The ribosome doesn’t just passively watch this happen. It actively verifies correct pairing through a two-step proofreading system that uses the energy difference between correct and incorrect matches twice, dramatically reducing errors.

Not All Codons Are Used Equally

Even though multiple codons can specify the same amino acid, cells don’t use all of them at the same rate. This phenomenon, called codon usage bias, appears in bacteria, plants, and animals. Cells tend to favor certain “optimal” codons that correspond to whichever tRNA molecules are most abundant in the cell.

The practical effect is speed. When a ribosome encounters an optimal codon, there’s a readily available tRNA nearby, so translation moves quickly. When it hits a rare codon, it has to wait for the right tRNA to show up, slowing down. Stretches of rare codons can create a traffic jam of ribosomes, which may even block new proteins from being started on that same mRNA. Highly expressed genes, the ones a cell relies on heavily, tend to use optimal codons almost exclusively. This bias influences not just how much protein gets made but also how the protein folds into its final three-dimensional shape, since the pace of translation affects how the chain coils up as it emerges from the ribosome.

This has real-world applications in biotechnology. When scientists want to produce large amounts of a human protein in bacteria, they often redesign the gene’s codon sequence to match the host organism’s preferred codons, boosting production dramatically.

The Genetic Code Isn’t Quite Universal

The standard codon table you’ll find in any biology textbook applies to the vast majority of life on Earth. But there are exceptions, particularly inside mitochondria, the energy-producing structures within cells that carry their own small genome.

The first deviations from the standard code were discovered in human mitochondria in 1979, and many more have been found since. In the mitochondria of sea stars and sea urchins, for instance, the codons AGA and AGG code for the amino acid serine rather than arginine, as they would under the standard code. Invertebrate mitochondria use up to five alternative start codons beyond the standard AUG. Even the bacterium E. coli has been found to use as many as 47 possible start codons. These variations are relatively minor, though. The core logic of codons, three-letter sequences read in order, is the same everywhere.

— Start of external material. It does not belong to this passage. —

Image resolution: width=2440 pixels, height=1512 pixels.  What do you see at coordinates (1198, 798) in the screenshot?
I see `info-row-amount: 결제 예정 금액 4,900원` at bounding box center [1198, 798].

Frameshift Mutations: When the Reading Shifts

Because codons are read in consecutive groups of three with no gaps or punctuation between them, the starting point matters enormously. If a single base gets inserted or deleted from the sequence, every codon downstream shifts by one position. This is a frameshift mutation, and it’s typically catastrophic for the protein. The entire amino acid sequence after the insertion or deletion changes, and the ribosome usually hits a premature stop codon in the new, garbled reading frame, producing a truncated, nonfunctional protein.

This is different from a simple substitution, where only one codon (and at most one amino acid) is affected. Frameshifts illustrate why the triplet nature of codons is so fundamental: the entire system depends on reading the right three letters at a time, in the right order, from the right starting point.

How the First Codon Was Cracked

The relationship between codons and amino acids was a mystery until 1961, when Marshall Nirenberg and Heinrich Matthaei at the National Institutes of Health ran an elegant experiment. They created a synthetic RNA strand made entirely of uracil (poly-U), then added it to a test tube containing the protein-building machinery extracted from E. coli bacteria. The result: the system churned out a chain made entirely of the amino acid phenylalanine. UUU was the first codon ever decoded. Over the following years, researchers used similar techniques to assign amino acids to all 64 codons, completing the genetic code by the mid-1960s.